Reproduce the lines below word for word, starting with the line containing "Toggle 简约 simple view mode" and ending with the line containing "will tap(177, 136).", both included.
-- Start of Extracted records --
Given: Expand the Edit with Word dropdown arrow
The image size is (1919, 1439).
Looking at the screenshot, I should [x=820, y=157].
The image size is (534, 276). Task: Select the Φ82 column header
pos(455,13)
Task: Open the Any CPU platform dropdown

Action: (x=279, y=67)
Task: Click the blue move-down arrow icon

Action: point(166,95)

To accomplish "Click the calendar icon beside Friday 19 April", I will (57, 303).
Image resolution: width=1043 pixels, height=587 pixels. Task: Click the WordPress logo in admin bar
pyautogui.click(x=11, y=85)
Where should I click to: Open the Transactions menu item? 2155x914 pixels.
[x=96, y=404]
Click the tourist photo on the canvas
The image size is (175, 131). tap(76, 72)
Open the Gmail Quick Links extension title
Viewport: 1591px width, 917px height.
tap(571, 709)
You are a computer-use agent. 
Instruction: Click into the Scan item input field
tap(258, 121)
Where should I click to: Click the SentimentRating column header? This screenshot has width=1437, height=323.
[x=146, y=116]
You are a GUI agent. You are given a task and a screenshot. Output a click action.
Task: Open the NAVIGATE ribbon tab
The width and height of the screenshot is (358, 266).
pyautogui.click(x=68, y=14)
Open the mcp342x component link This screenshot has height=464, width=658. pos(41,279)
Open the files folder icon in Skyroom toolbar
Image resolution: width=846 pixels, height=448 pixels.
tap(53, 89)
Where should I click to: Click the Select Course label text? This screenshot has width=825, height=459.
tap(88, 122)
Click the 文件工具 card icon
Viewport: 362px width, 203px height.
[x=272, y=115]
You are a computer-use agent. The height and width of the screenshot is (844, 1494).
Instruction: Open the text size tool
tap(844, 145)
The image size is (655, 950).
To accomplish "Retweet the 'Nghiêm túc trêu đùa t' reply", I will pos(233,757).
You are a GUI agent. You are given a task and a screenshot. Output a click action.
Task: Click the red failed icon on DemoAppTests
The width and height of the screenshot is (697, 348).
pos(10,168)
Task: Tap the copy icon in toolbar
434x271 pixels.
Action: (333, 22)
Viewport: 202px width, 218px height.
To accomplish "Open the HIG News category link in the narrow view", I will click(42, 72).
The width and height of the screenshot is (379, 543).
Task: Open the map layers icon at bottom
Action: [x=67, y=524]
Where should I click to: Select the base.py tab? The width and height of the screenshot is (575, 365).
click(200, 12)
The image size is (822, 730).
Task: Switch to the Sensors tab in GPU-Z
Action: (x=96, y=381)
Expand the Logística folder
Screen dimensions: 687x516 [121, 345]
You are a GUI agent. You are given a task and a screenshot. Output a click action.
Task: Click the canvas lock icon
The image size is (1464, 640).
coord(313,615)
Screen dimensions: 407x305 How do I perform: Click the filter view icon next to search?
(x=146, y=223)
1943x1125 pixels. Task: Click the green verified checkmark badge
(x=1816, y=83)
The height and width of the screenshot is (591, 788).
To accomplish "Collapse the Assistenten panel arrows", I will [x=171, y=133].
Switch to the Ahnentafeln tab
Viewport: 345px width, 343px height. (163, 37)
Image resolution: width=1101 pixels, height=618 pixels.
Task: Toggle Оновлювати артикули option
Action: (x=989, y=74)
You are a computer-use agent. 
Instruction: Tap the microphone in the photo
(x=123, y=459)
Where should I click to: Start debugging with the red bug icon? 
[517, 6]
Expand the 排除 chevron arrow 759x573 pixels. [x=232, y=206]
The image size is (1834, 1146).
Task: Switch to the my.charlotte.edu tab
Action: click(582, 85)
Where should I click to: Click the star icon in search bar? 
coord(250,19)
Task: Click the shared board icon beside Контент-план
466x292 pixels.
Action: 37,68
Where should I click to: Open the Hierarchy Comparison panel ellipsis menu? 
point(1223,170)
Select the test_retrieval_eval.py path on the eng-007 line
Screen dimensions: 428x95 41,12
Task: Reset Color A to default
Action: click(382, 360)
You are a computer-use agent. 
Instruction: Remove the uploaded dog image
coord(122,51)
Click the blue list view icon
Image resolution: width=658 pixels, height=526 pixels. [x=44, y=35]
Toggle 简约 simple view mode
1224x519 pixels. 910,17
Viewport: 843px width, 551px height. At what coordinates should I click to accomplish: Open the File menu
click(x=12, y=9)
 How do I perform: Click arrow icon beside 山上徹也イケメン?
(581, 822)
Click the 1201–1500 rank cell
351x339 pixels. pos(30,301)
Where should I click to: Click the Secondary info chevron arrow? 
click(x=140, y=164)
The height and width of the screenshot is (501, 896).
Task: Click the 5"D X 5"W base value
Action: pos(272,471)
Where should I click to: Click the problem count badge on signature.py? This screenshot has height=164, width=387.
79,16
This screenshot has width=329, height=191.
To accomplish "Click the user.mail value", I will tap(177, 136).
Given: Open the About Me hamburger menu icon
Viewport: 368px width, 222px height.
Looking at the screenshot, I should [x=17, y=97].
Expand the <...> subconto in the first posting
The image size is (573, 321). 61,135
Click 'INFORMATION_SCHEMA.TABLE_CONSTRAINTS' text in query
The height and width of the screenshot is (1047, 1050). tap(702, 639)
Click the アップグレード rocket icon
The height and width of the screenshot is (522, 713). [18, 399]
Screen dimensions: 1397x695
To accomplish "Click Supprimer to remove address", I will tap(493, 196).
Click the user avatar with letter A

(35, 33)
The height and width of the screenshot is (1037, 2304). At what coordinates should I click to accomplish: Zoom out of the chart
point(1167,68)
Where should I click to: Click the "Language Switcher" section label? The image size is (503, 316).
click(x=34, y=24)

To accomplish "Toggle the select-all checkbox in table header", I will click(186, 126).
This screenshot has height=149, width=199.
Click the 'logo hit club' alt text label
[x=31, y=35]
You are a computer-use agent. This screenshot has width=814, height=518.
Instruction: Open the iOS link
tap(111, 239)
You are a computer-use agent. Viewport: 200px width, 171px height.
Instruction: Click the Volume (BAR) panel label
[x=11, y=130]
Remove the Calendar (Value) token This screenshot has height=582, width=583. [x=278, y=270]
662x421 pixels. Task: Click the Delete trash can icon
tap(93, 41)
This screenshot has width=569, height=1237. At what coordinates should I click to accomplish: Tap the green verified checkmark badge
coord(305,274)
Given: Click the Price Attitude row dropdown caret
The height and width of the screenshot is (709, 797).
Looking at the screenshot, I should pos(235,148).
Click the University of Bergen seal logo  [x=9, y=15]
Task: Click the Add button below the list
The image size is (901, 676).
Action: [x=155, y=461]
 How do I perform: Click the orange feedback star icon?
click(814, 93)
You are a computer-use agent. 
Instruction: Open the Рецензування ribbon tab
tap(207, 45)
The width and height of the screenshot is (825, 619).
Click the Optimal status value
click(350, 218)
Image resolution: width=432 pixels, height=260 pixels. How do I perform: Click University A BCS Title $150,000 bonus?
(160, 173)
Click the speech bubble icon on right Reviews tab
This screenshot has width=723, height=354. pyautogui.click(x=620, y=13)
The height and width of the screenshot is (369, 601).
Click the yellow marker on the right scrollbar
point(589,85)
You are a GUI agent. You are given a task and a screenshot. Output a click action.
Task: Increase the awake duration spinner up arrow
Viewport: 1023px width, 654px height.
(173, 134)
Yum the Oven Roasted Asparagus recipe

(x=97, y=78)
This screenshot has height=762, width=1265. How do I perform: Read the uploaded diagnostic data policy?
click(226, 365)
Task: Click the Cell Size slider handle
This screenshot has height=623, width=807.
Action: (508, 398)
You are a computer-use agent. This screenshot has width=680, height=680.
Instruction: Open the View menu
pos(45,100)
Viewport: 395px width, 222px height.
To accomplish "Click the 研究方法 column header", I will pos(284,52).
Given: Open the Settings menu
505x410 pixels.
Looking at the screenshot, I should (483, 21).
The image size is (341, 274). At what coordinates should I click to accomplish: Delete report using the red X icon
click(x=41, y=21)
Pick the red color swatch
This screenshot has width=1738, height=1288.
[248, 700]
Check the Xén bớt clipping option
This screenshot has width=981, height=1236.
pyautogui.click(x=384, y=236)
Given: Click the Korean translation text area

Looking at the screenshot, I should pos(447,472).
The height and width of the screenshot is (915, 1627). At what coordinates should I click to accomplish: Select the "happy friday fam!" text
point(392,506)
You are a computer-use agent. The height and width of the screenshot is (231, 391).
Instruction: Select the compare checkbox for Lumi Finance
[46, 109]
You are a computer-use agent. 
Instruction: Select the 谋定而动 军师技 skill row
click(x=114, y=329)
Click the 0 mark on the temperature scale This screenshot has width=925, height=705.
-- End of Extracted records --
» **Complete response**
Toggle 简约 simple view mode
1224x519 pixels. 910,17
Viewport: 843px width, 551px height. At what coordinates should I click to accomplish: Open the File menu
click(x=12, y=9)
 How do I perform: Click arrow icon beside 山上徹也イケメン?
(581, 822)
Click the 1201–1500 rank cell
351x339 pixels. pos(30,301)
Where should I click to: Click the Secondary info chevron arrow? 
click(x=140, y=164)
The height and width of the screenshot is (501, 896).
Task: Click the 5"D X 5"W base value
Action: pos(272,471)
Where should I click to: Click the problem count badge on signature.py? This screenshot has height=164, width=387.
79,16
This screenshot has width=329, height=191.
To accomplish "Click the user.mail value", I will tap(177, 136).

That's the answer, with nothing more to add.